Willard Scott – the mensch that delivered to the masses the weather forecast for any particular day on the NBC Today morning show (and always doing so with a smile and a knowing wink) from 1980 until he passed the torch to fellow meteorologist Al Roker in 1996 – died on Saturday at the age of 87, leaving behind family, friends and a whole world full of fans who will never forget the bigger than life, amiable Alexandria, Virginia native that brightened the planet at large just by virtue of being in it.
It might be impossible to convey to the generations that came along after the glory days of the morning news programs just what a big deal Scott and his cohorts were to the discerning coffee and bagels crowd; you had to be there. Together with Jane Pauley and Bryant Gumbel, Willard Scott owned a three hour block or so of our time Monday through Friday via Today and to be for sure one cannot think of tropes and staples of the 1980s and early 90s without conjuring up images of the network’s morning Johnny on the spot weather prognosticator with his rich, warm voice that sounded as if it sprang fully formed from a can of industrial strength Sanka and his jolly demeanor that would have been right at home in a Frank Capra film. With a warm, inviting face that was oft times accentuated by a snap brim hat and a festive scarf, Americans looked at Willard Scott as if he was an old and trusted friend, forgiving him the few times he might have missed the mark when it came to the weather and feeling reassured in the abundance of times he nailed the forecast with Rain Man-like precision.
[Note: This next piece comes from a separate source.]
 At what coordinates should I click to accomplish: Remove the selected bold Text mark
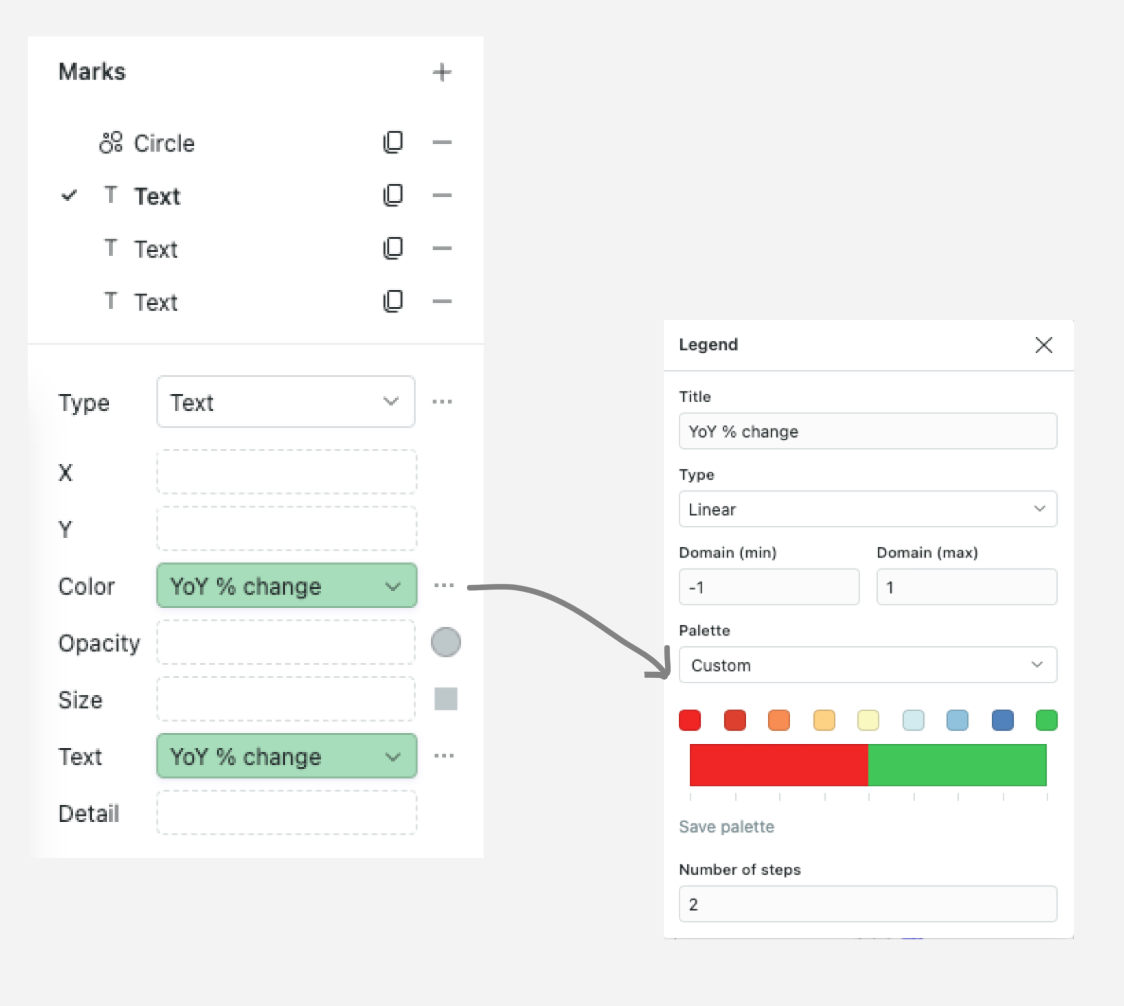point(442,196)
And Birthdays – Let me tell you, Dear and Constant Reader, Willard Scott became a de facto walking, talking Centennial Birthday greeting card to any and all lucky citizens who were blessed to make it to the ripe old age of 100 or more. As a kid I remember sitting spellbound at Scott’s daily salutations (usually tucked in at the end of his final morning forecast) to those stalwarts who hit the ten decade mark and developing a real appreciation and awareness for generations that had been kicking around a lot longer than I had been.
In an emotional tribute, Scott’s successor Al Roker said that Scott had “passed peacefully at the age of 87 surrounded by his family, including his daughters Sally and Mary and his lovely wife, Paris. He was truly my second dad and am where I am today because of his generous spirit. Willard was a man of his times, the ultimate broadcaster. There will never be anyone quite like him.”
Another reason to love Willard Scott: According to our buddies at Variety, he was the original Ronald McDonald, as in the very first, as in no one before him had ever tried on that famous advertising point-man for McDonald’s before him. You have to admire a pioneer of that ilk, no questions asked, and I’m pretty positive that his work as the hamburger-lovin’ clown fueled my own early love for all things Happy Meal releated…
Vents extends our condolences to the family, friends and fans of the legendary Willard Scott.